Davalı, mahkemenin görevli ve yetkili olmadığını, davacının takibe yapmış olduğu itiraz üzerine itirazın iptali davası açtıklarını ve bu nedenle davacının hukuki yararının bulunmadığını belirterek davanın reddini savunmuştur.
Mahkemece, davanın kabulüne karar verilmiştir.
6100 sayılı HMK’ nın 14/1-h maddesi uyarınca; davacının dava açmakta hukuki yararının bulunması bir dava şartıdır. Aynı yasanın 115. maddesi uyarınca ise; mahkeme dava şartlarının mevcut olup olmadığını davanın her aşamasında kendiliğinden araştırır.
Davacının dava açmakta hukuki yararının bulunduğundan söz edebilmek için, ihlal edildiğini ileri sürdüğü hakkını elde edebilmek adına mahkeme kararına muhtaç bulunması gerekir. Bu bağlamda, hukuki korunmada, (davada) zorunluluk olmalıdır. İdeal veya geleceğe dönük bir yarar yeterli değildir. Kural olarak, eda davalarında hukuki yararın varlığı asıldır ve ayrıca bu yönde bir ispat yükümlülüğü yoktur. Tespit davalarında ise; hukuki ilişkinin varlığının, ‘hemen’ tespit edilmesinde davacının korunmaya değer bir hukuki yararının bulunması gerekir.

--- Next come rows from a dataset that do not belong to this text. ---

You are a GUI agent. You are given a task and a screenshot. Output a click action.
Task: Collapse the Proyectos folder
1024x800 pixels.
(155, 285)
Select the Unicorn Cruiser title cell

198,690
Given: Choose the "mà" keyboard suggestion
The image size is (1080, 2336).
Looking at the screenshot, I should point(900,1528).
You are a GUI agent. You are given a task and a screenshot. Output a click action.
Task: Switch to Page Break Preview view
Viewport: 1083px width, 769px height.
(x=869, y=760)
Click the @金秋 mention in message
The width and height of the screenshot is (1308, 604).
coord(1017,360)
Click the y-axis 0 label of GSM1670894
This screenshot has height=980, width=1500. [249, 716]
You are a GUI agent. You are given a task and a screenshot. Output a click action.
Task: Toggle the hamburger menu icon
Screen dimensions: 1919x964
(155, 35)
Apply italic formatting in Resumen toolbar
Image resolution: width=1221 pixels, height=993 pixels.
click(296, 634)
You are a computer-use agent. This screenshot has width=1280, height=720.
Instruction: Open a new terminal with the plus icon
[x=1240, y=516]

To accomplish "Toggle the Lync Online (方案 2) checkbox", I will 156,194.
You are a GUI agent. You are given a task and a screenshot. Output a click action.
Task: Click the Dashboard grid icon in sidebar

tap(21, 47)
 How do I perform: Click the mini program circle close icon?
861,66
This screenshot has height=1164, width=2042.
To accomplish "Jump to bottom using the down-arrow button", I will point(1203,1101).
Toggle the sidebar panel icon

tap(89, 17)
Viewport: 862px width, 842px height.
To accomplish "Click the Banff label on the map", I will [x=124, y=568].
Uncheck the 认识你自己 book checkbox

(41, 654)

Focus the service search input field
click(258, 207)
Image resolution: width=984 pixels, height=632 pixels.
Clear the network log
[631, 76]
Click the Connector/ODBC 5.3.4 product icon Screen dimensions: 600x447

Somut olayda; davalının davacı aleyhine başlattığı ilamsız icra takibine davacı süresinde itiraz etmiş ve takip onun yönünden durmuştur. Bunun üzerine davalı tarafından İstanbul 9. Asliye Hukuk Mahkemesi’ nin 2013/154 esas sayılı dosyası ile görülen itirazın iptali davası açılmıştır. Davacının takip konusu borca yönelik itirazlarını söz konusu davada ileri sürme imkanı bulunmakta olup, eldeki davayı açmakta hukuki yararı yoktur. Mahkemece açıklanan olgular ve yasal düzenlemeler gözetilerek, davacının hukuki yararının bulunmaması nedeniyle davanın usulden reddine karar verilmesi gerekirken, işin esasını incelenmiş olması doğru görülmemiş ve hükmün bu nedenle bozulması gerekmiştir.
SONUÇ: Temyiz edilen kararın, yukarıda gösterilen nedenle BOZULMASINA ve peşin alınan harcın istek halinde geri verilmesine 02/04/2015 gününde oybirliğiyle karar verildi.